The recent conviction of the Irvine 11 was a reminder of how far the campus arms of the Muslim Brotherhood will go to silence dissenting speakers. For all their protestations during the trial, they don’t believe in free speech, what they believe in is a monopoly on campus speech.

Nonie Darwish, an ex-Muslim and an informed critic of Islam, has had her talks assailed by Brotherhood campus affiliates numerous times. In 2009, at Seattle University members of the Muslim Students Association did their best to disrupt a speech by Darwish. That same year at Boston University, a fire was set in a bathroom right before her speech to scuttle her presentation. Now, as Darwish was set to speak at a Federalist Society event at the George Mason University School of Law, another Muslim Brotherhood organization, CAIR, deployed a slightly more subtle line of attack.

While Muslim Brotherhood front groups routinely bring extremist speakers to campus, such as Imam Abdel Malik Ali and Norman Finkelstein, CAIR wanted the Federalist Society to provide equal time to a Muslim speaker to “balance” her views. The MSA has never extended such an offer to Jewish student groups, yet the Brotherhood expected it to be granted to them.

In her speech at George Mason University, Darwish described arriving at her first job in America and seeing a sign that said it did not discriminate. “For the first time in my life, I felt free and equal to men under the law.”

But the form of discrimination that Darwish escaped in the Middle East is coming to America, and the modern campus is ground zero for its advance, as followers of a racist and sexist ideology use political correctness and intimidation to decide who can and cannot speak.

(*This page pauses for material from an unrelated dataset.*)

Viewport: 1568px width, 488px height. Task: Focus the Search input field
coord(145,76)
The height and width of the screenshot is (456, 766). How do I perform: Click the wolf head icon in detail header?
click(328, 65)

As a critic of Islam and the founder of “Arabs for Israel,” Darwish has been a natural target for a movement that believes women shouldn’t be seen or heard, and that Israel should be a radioactive pile of ash. For two years the Brotherhood, through its campus and off-campus affiliates, has been stalking and harassing her. And if CAIR had been allowed to shut down her speech at a university named after the “Father of the Bill of Rights” it would have been a major victory for Sharia law in America.

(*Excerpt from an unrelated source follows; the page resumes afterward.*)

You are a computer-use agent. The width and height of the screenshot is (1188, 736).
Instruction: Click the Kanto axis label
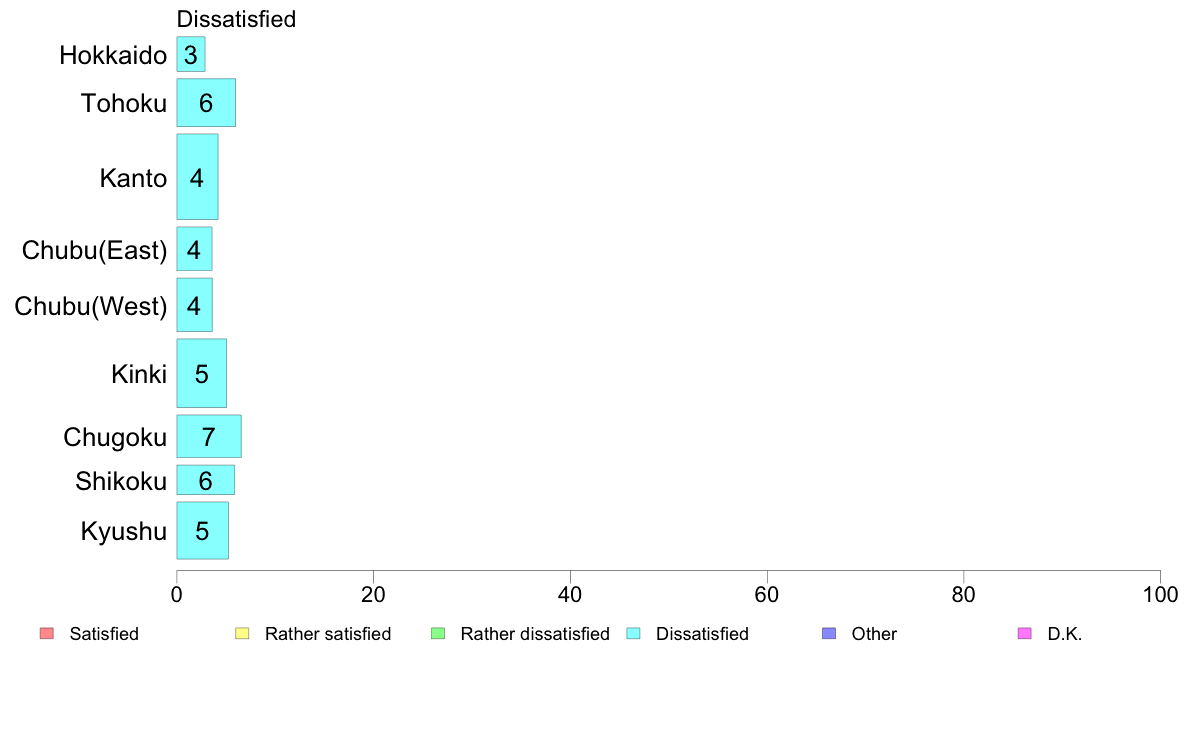133,178
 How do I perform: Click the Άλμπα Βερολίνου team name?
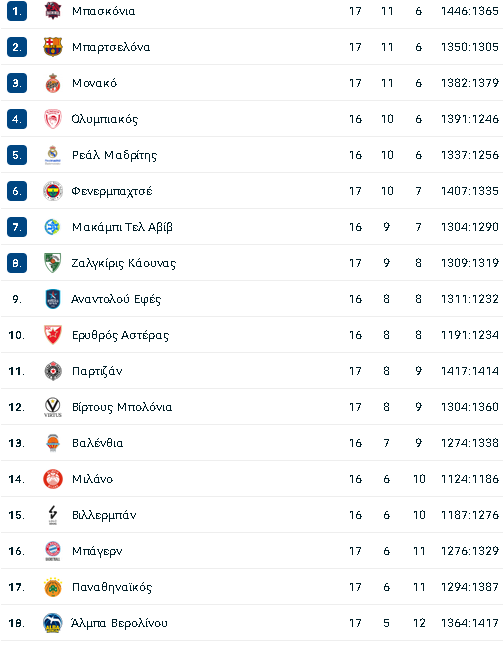[x=119, y=623]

But instead, Darwish’s speech went ahead as scheduled to the dismay of the Brotherhood, whose chief criticism of her has been that she is “unqualified to speak about Sharia law.” Since only male scholars can be truly qualified, their position forbids the chief victims of Sharia law from speaking out against it. Banning women from criticizing Sharia law is like prohibiting African-Americans from speaking out against segregation.

According to the Brotherhood, Darwish’s life in a Sharia society where she came into contact with polygamy and honor killing does not qualify her to speak about Islam. Similarly, Western leftists claimed that the refugees who escaped the USSR or Cuba were unqualified to discuss Marxism-Leninism because all they had done was live under it.

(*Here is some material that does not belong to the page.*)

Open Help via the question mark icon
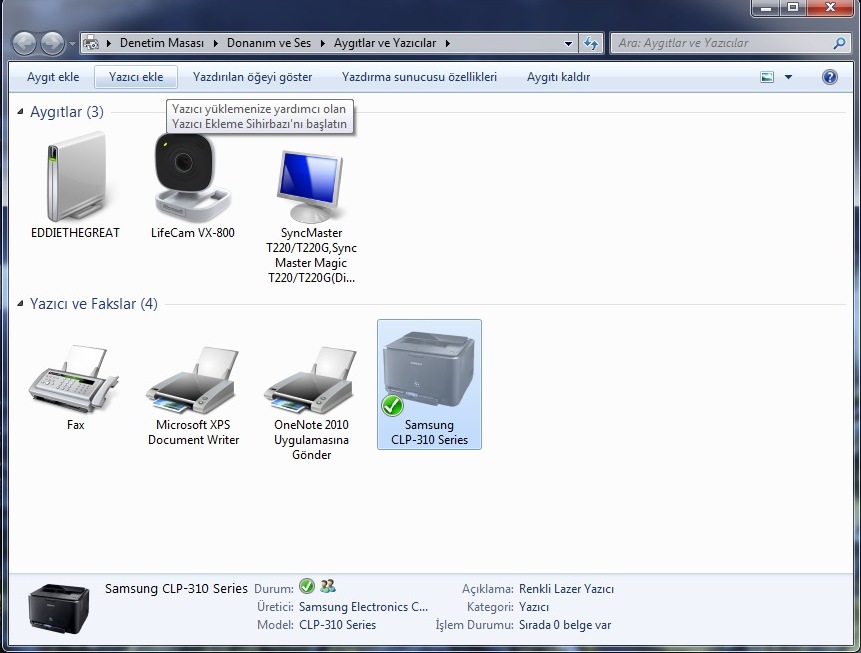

Darwish and other women like her are so very important because they take the Sharia debate out of the sphere of the purely academic and into the practical. While the Brotherhood spends a great deal of time discussing how a Sharia state should be run, Darwish comes loaded with experience on how they actually are run. And that is what makes her so dangerous to them.

Theories of perfect societies are seductive in academic circles, as the campus affinity for Marxism and now Islamism demonstrates. But beneath the ivory towers and golden domes the system is upheld by the oppression of hundreds of millions of people who are prevented from speaking unless they agree with the dominant ideology. The alternative for them is death.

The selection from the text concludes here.